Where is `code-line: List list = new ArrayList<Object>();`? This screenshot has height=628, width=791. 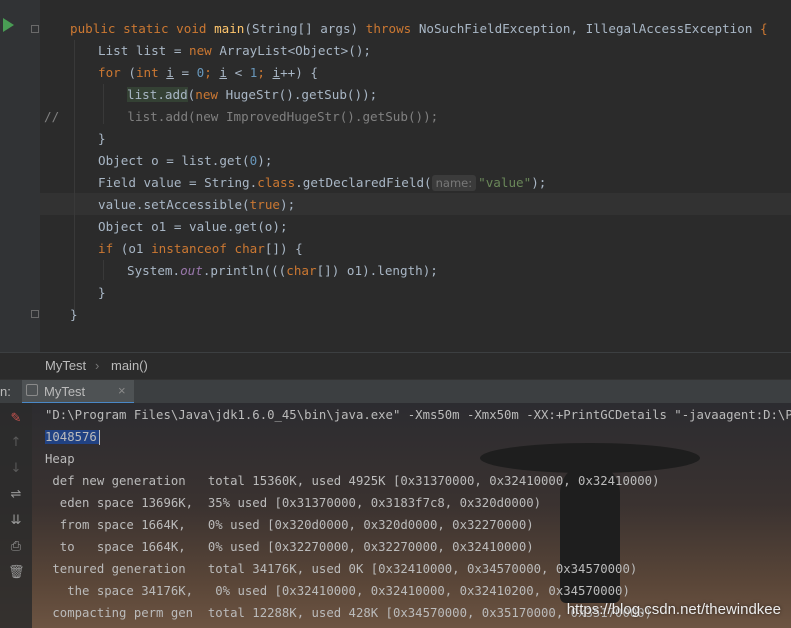
code-line: List list = new ArrayList<Object>(); is located at coordinates (234, 51).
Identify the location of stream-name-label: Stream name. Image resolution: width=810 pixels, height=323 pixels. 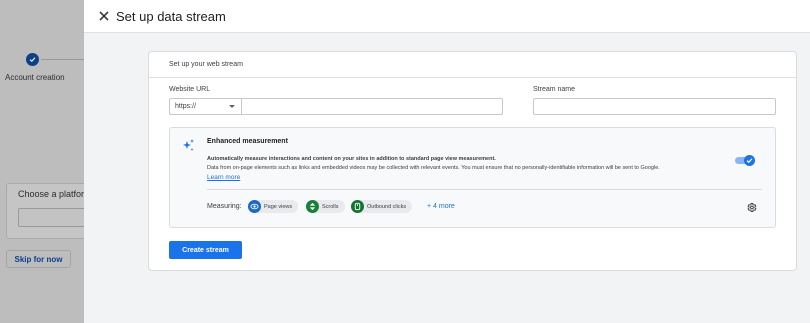
(554, 90).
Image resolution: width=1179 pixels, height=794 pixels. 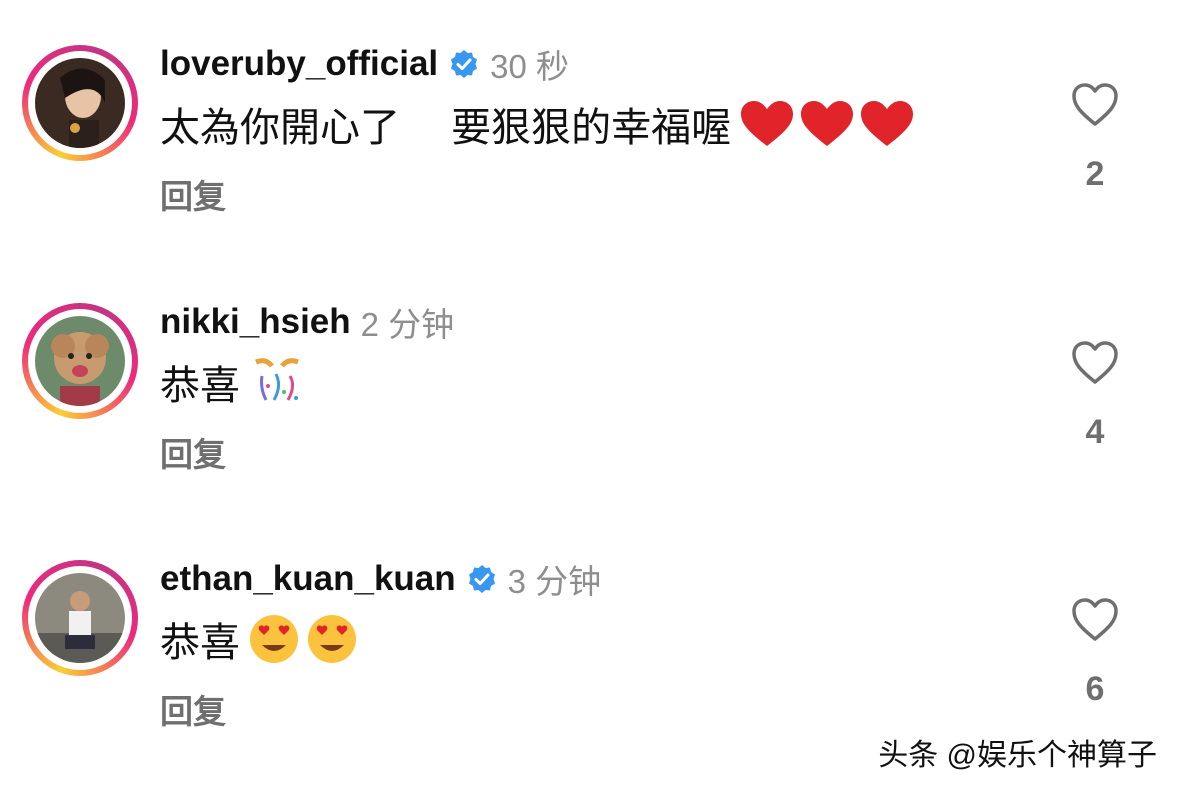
· · · ·
Assignment
Convert each line of the data above into a Markdown table with the columns "Row" and "Line". Number the rows in order, skip any blank lines, and leave the pictures out.

Reply to the exercise
| Row | Line |
|---|---|
| 1 | Where is `code-line: List list = new ArrayList<Object>();`? This screenshot has height=628, width=791.  |
| 2 | code-line: List list = new ArrayList<Object>(); is located at coordinates (234, 51). |
| 3 | Identify the location of stream-name-label: Stream name. Image resolution: width=810 pixels, height=323 pixels.  |
| 4 | (554, 90). |
| 5 | Image resolution: width=1179 pixels, height=794 pixels.  |